En raison de cette irrégularité de l'arrêté de placement en rétention de [E] [C], il convient, sans qu'il soit besoin d'examiner l'autre moyen soulevé, d'infirmer la décision déférée et d'ordonner la mise en liberté immédiate de [E] [C].
II - SUR LA PROLONGATION DE LA MESURE DE RETENTION
Attendu que, par requête en date du 23 Février 2025, reçue le 23 Février 2025 à 14h58, l'autorité administrative nous a saisi aux fins de voir ordonner la prolongation de la rétention pour une durée de vingt-six jours ;
Attendu que, du fait de l’irrégularité de la décision de placement en rétention ci-avant retenue, il n’y a pas lieu d’examiner la requête en prolongation du placement au centre de rétention administrative de Monsieur [E] [C], la requête de l’administration étant devenue sans objet.
PAR CES MOTIFS
Statuant publiquement par mise à disposition au greffe, après débat en audience publique, en premier ressort, par décision assortie de l'exécution provisoire ;
ORDONNONS la jonction des procédures enregistrées au greffe sous les numéros de RG N° RG 25/00724 - N° Portalis DB2H-W-B7J-2NFK et 25/726, sous le numéro de RG unique N° RG 25/00724 - N° Portalis DB2H-W-B7J-2NFK ;
SUR LA REGULARITE DE LA DECISION DE PLACEMENT EN RETENTION
DECLARONS recevable la requête de [E] [C] ;
DECLARONS la décision de placement en rétention prononcée à l'encontre de [E] [C] irrégulière ;
ORDONNONS en conséquence la mise en liberté de [E] [C] ;
En conséquence,
DISONS n'y avoir lieu à statuer sur la demande de prolongation de la rétention administrative de [E] [C] ;
RAPPELONS que l'intéressé a l'obligation de quitter le territoire français en application de l'article L. 742-10 du CESEDA.
LE GREFFIER LE JUGE
NOTIFICATION DE L’ORDONNANCE
AUX PARTIES
NOTIFIONS sur le champ la présente ordonnance par courriel avec accusé de réception à l’avocat du retenu et à l’avocat de la préfecture,
NOTIFIONS la présente ordonnance au centre de rétention administrative de [Localité 2] par courriel avec accusé de réception pour notification à [E] [C], lequel est informé de la possibilité de faire appel, devant le Premier Président de la cour d’appel ou son délégué, de la présente ordonnance dans les vingt-quatre heures de sa notification ; lui notifions aussi que la déclaration d’appel doit être motivée et peut être transmise par tout moyen (notamment par télécopie n° [XXXXXXXX01]) au greffe de la cour d’appel de LYON, et que seul l’appel formé par le ministère public peut être déclaré suspensif par le Premier président de la cour d’appel ou son délégué.
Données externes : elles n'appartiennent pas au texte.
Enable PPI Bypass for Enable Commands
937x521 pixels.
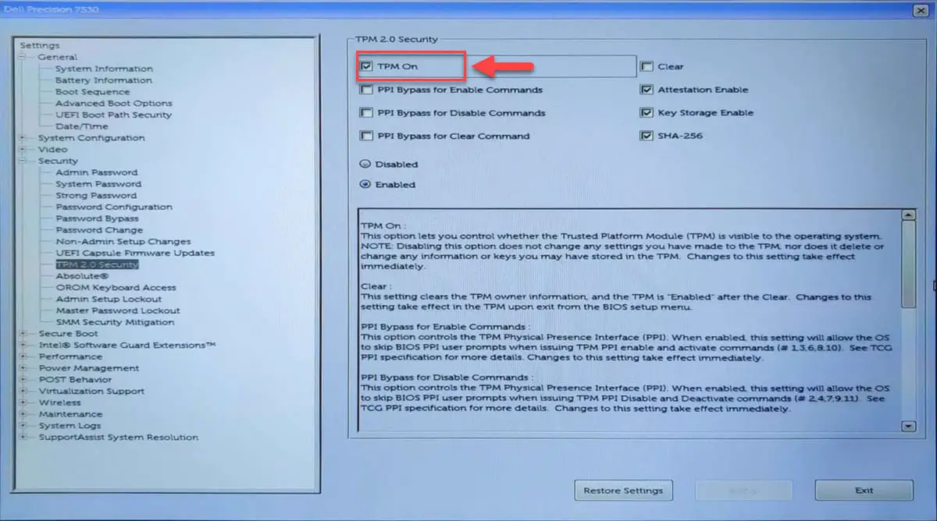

Disons qu’un procès-verbal de notification sera établi à cet effet par les services de police, et nous sera retourné sans délai.
Information est donnée à [E] [C] qu'il est maintenu à disposition de la justice pendant un délai de vingt-quatre heures à compter de la notification de la présente ordonnance au procureur de la République, lorsqu'il est mis fin à sa rétention ou lors d'une assignation à résidence.